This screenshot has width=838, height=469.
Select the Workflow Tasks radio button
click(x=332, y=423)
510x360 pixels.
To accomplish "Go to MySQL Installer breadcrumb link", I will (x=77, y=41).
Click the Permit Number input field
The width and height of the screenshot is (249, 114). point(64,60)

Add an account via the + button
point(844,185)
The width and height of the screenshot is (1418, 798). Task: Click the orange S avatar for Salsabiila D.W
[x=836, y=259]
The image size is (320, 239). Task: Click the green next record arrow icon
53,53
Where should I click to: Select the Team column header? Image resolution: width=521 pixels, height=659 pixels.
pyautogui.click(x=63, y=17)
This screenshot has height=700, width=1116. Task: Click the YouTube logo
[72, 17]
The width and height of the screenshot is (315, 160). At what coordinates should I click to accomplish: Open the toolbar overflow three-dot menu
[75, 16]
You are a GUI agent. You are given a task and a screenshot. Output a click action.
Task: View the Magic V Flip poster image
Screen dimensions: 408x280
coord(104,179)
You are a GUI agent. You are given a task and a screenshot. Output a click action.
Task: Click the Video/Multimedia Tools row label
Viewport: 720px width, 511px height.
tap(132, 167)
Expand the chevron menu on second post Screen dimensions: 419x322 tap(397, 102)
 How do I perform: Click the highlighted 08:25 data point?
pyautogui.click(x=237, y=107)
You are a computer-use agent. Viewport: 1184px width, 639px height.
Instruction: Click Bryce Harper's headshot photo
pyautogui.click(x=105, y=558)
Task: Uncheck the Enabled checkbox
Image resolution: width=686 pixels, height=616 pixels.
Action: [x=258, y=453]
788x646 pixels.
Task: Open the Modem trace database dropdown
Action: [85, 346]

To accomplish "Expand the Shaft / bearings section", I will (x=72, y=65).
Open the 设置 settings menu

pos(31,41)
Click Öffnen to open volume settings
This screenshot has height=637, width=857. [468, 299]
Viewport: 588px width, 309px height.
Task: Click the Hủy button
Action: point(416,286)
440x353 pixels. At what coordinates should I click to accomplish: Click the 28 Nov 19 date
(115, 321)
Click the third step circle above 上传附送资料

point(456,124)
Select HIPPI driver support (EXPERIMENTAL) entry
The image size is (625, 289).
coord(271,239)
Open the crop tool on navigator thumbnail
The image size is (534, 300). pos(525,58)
# # # # # # #
__How to complete this task__: One line above contains "The width and height of the screenshot is (315, 160).". Output that line and each one after it, word for word, and nothing else.

__Your solution__:
The width and height of the screenshot is (315, 160). At what coordinates should I click to accomplish: Open the toolbar overflow three-dot menu
[75, 16]
You are a GUI agent. You are given a task and a screenshot. Output a click action.
Task: View the Magic V Flip poster image
Screen dimensions: 408x280
coord(104,179)
You are a GUI agent. You are given a task and a screenshot. Output a click action.
Task: Click the Video/Multimedia Tools row label
Viewport: 720px width, 511px height.
tap(132, 167)
Expand the chevron menu on second post Screen dimensions: 419x322 tap(397, 102)
 How do I perform: Click the highlighted 08:25 data point?
pyautogui.click(x=237, y=107)
You are a computer-use agent. Viewport: 1184px width, 639px height.
Instruction: Click Bryce Harper's headshot photo
pyautogui.click(x=105, y=558)
Task: Uncheck the Enabled checkbox
Image resolution: width=686 pixels, height=616 pixels.
Action: [x=258, y=453]
788x646 pixels.
Task: Open the Modem trace database dropdown
Action: [85, 346]

To accomplish "Expand the Shaft / bearings section", I will (x=72, y=65).
Open the 设置 settings menu

pos(31,41)
Click Öffnen to open volume settings
This screenshot has height=637, width=857. [468, 299]
Viewport: 588px width, 309px height.
Task: Click the Hủy button
Action: point(416,286)
440x353 pixels. At what coordinates should I click to accomplish: Click the 28 Nov 19 date
(115, 321)
Click the third step circle above 上传附送资料

point(456,124)
Select HIPPI driver support (EXPERIMENTAL) entry
The image size is (625, 289).
coord(271,239)
Open the crop tool on navigator thumbnail
The image size is (534, 300). pos(525,58)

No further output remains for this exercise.